#### What to work on
When you respond, write out each entry exactly as it stands.

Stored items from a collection

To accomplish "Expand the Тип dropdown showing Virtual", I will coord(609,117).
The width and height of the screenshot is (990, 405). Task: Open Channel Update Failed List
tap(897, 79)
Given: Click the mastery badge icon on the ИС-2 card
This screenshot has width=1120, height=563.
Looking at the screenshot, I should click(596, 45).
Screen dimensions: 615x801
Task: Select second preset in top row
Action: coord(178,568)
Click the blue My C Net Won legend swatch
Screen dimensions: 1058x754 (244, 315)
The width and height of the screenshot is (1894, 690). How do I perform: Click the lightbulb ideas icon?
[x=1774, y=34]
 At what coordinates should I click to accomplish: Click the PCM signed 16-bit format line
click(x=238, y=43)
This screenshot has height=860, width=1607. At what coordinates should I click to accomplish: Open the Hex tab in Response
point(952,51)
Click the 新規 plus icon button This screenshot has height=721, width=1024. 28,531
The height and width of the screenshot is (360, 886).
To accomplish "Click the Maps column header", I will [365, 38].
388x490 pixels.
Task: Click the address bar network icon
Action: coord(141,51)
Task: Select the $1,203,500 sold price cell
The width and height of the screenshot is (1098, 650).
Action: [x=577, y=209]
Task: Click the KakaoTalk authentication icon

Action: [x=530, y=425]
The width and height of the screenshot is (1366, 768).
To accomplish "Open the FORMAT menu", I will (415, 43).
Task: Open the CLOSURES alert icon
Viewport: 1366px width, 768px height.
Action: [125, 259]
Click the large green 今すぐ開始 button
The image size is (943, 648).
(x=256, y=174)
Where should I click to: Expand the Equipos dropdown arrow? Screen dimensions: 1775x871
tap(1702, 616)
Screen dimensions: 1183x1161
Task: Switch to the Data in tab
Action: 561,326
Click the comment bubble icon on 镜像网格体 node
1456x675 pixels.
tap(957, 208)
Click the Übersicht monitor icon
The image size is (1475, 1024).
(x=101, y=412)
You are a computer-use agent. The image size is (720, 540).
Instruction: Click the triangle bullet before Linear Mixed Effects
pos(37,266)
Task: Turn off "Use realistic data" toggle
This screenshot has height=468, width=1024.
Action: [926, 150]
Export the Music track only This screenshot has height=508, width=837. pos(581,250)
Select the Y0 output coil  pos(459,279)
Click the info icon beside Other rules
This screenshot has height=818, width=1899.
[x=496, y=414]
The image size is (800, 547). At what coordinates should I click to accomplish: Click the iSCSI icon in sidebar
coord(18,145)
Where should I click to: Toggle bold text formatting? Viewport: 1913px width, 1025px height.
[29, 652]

#### Answer box
To accomplish "Expand the Тип dropdown showing Virtual", I will coord(609,117).
The width and height of the screenshot is (990, 405). Task: Open Channel Update Failed List
tap(897, 79)
Given: Click the mastery badge icon on the ИС-2 card
This screenshot has width=1120, height=563.
Looking at the screenshot, I should click(596, 45).
Screen dimensions: 615x801
Task: Select second preset in top row
Action: coord(178,568)
Click the blue My C Net Won legend swatch
Screen dimensions: 1058x754 (244, 315)
The width and height of the screenshot is (1894, 690). How do I perform: Click the lightbulb ideas icon?
[x=1774, y=34]
 At what coordinates should I click to accomplish: Click the PCM signed 16-bit format line
click(x=238, y=43)
This screenshot has height=860, width=1607. At what coordinates should I click to accomplish: Open the Hex tab in Response
point(952,51)
Click the 新規 plus icon button This screenshot has height=721, width=1024. 28,531
The height and width of the screenshot is (360, 886).
To accomplish "Click the Maps column header", I will [365, 38].
388x490 pixels.
Task: Click the address bar network icon
Action: coord(141,51)
Task: Select the $1,203,500 sold price cell
The width and height of the screenshot is (1098, 650).
Action: [x=577, y=209]
Task: Click the KakaoTalk authentication icon

Action: [x=530, y=425]
The width and height of the screenshot is (1366, 768).
To accomplish "Open the FORMAT menu", I will (415, 43).
Task: Open the CLOSURES alert icon
Viewport: 1366px width, 768px height.
Action: [125, 259]
Click the large green 今すぐ開始 button
The image size is (943, 648).
(x=256, y=174)
Where should I click to: Expand the Equipos dropdown arrow? Screen dimensions: 1775x871
tap(1702, 616)
Screen dimensions: 1183x1161
Task: Switch to the Data in tab
Action: 561,326
Click the comment bubble icon on 镜像网格体 node
1456x675 pixels.
tap(957, 208)
Click the Übersicht monitor icon
The image size is (1475, 1024).
(x=101, y=412)
You are a computer-use agent. The image size is (720, 540).
Instruction: Click the triangle bullet before Linear Mixed Effects
pos(37,266)
Task: Turn off "Use realistic data" toggle
This screenshot has height=468, width=1024.
Action: [926, 150]
Export the Music track only This screenshot has height=508, width=837. pos(581,250)
Select the Y0 output coil  pos(459,279)
Click the info icon beside Other rules
This screenshot has height=818, width=1899.
[x=496, y=414]
The image size is (800, 547). At what coordinates should I click to accomplish: Click the iSCSI icon in sidebar
coord(18,145)
Where should I click to: Toggle bold text formatting? Viewport: 1913px width, 1025px height.
[29, 652]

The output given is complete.